## Provided text
•••••

Reputation: 11
I have a huge XML file with longer lines (5000-10000 characters per line) with following text:
Pattern="abc"
and I want to replace it with
Pattern="def"
As the line sizes are huge, I have no choice but to use awk. Please suggest how this can be achieved. I tried with the below but it is not working:
CMD="{sub(\"Pattern=\"abc\"\",\"Pattern=\"def\"\"); print}"
echo "$CMD"
awk "$CMD" "Some File Name.xml"
Any help is highly appreciated.
Upvotes: 1
Views: 435
Reputation: 203491
I don't understand why you said "As the line sizes are huge, I have no choice but to use awk". AFAIK sed is no more limited on line length than awk is and since this is a simple substitution on a single line, sed is the better choice of tool:
$ cat file
Pattern="abc"

•••••

[Records]
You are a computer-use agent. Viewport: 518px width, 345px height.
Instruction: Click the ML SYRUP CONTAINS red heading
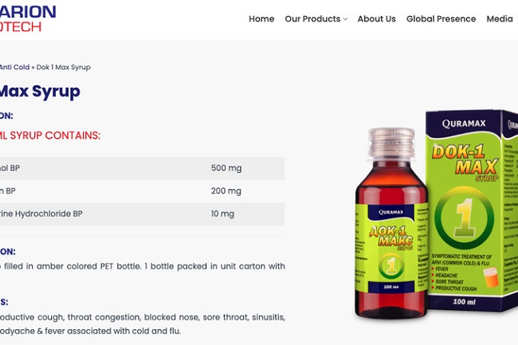click(50, 135)
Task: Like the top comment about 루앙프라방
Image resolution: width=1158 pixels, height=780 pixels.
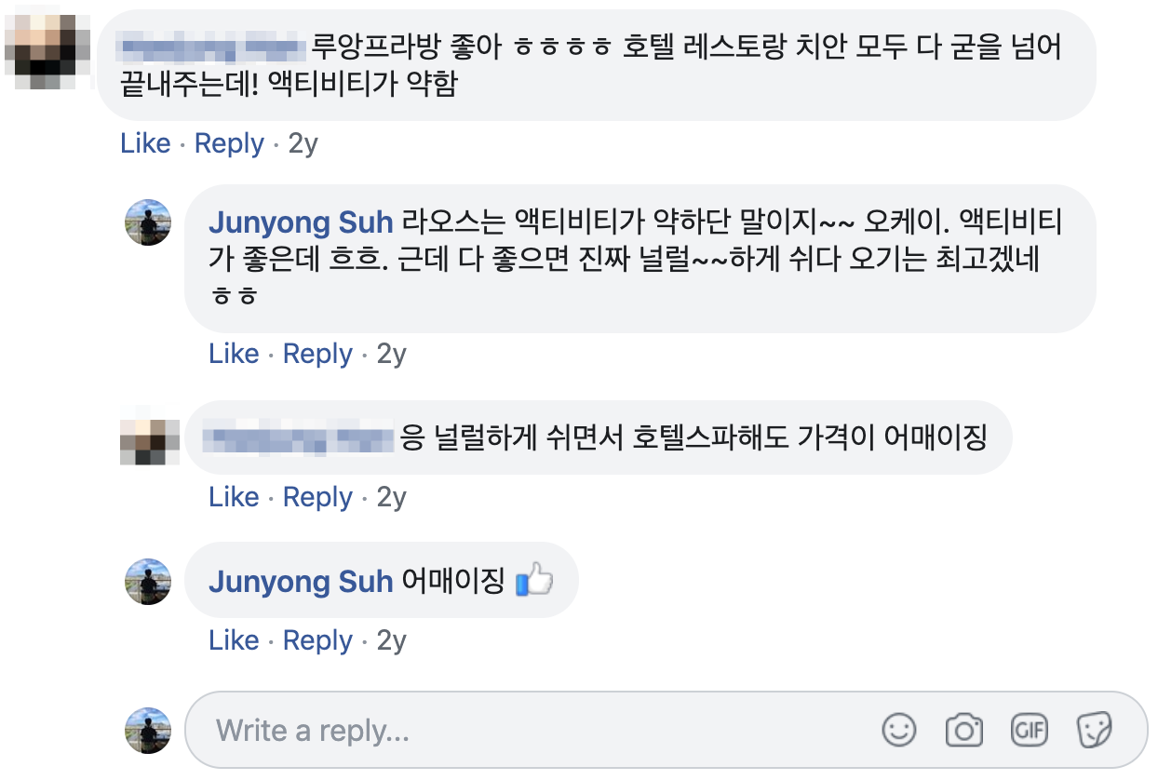Action: (146, 142)
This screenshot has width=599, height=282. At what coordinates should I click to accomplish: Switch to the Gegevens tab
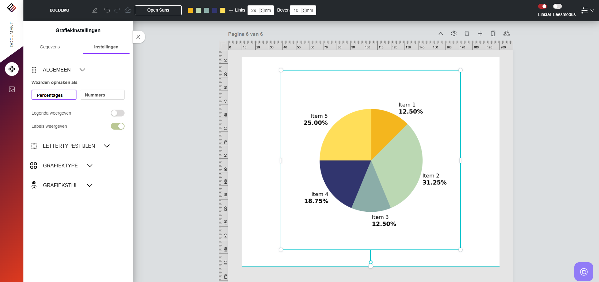click(x=50, y=47)
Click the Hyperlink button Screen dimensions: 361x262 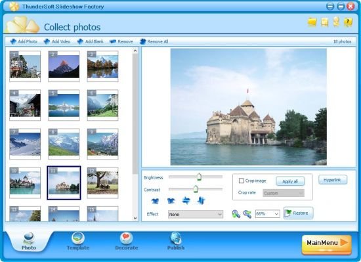click(333, 180)
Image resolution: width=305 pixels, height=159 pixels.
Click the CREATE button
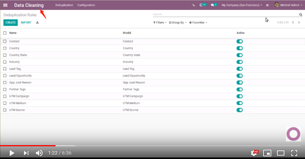tap(10, 22)
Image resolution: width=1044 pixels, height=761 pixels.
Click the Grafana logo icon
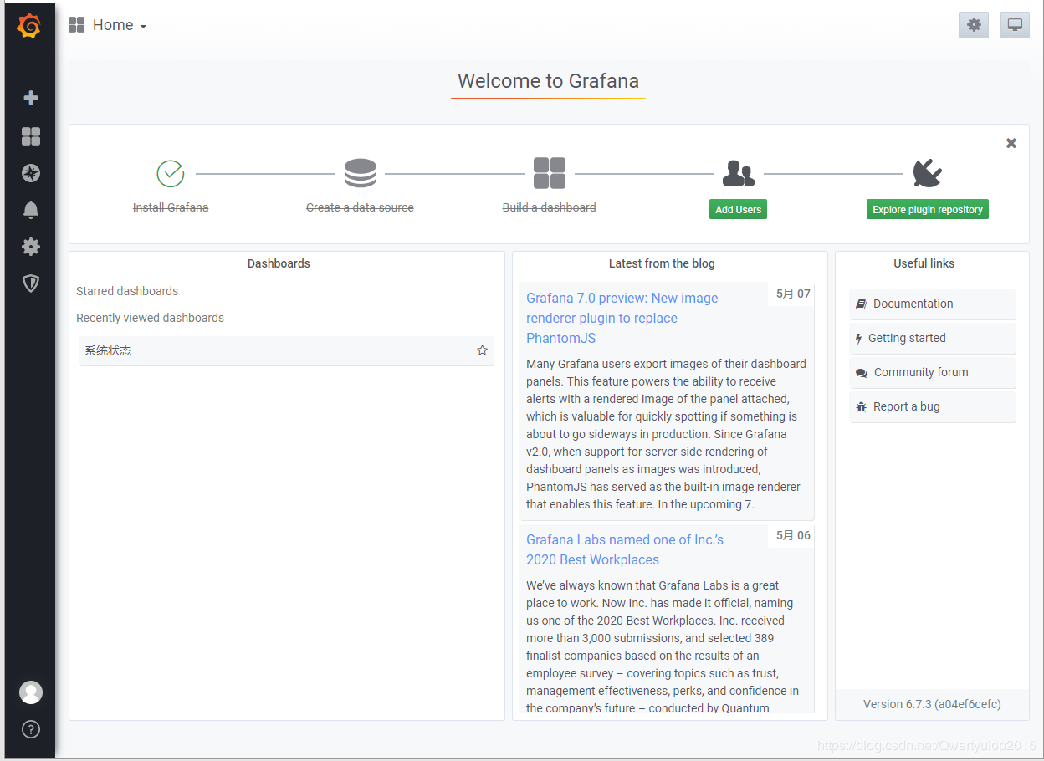[29, 26]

•••••

## Exercise brief
Copy out the awk forum thread above, everything from "Reputation: 11" down to "is highly appreciated.", and switch "huge" to "enormous" each time it occurs.

## Problem solution
Reputation: 11
I have a enormous XML file with longer lines (5000-10000 characters per line) with following text:
Pattern="abc"
and I want to replace it with
Pattern="def"
As the line sizes are enormous, I have no choice but to use awk. Please suggest how this can be achieved. I tried with the below but it is not working:
CMD="{sub(\"Pattern=\"abc\"\",\"Pattern=\"def\"\"); print}"
echo "$CMD"
awk "$CMD" "Some File Name.xml"
Any help is highly appreciated.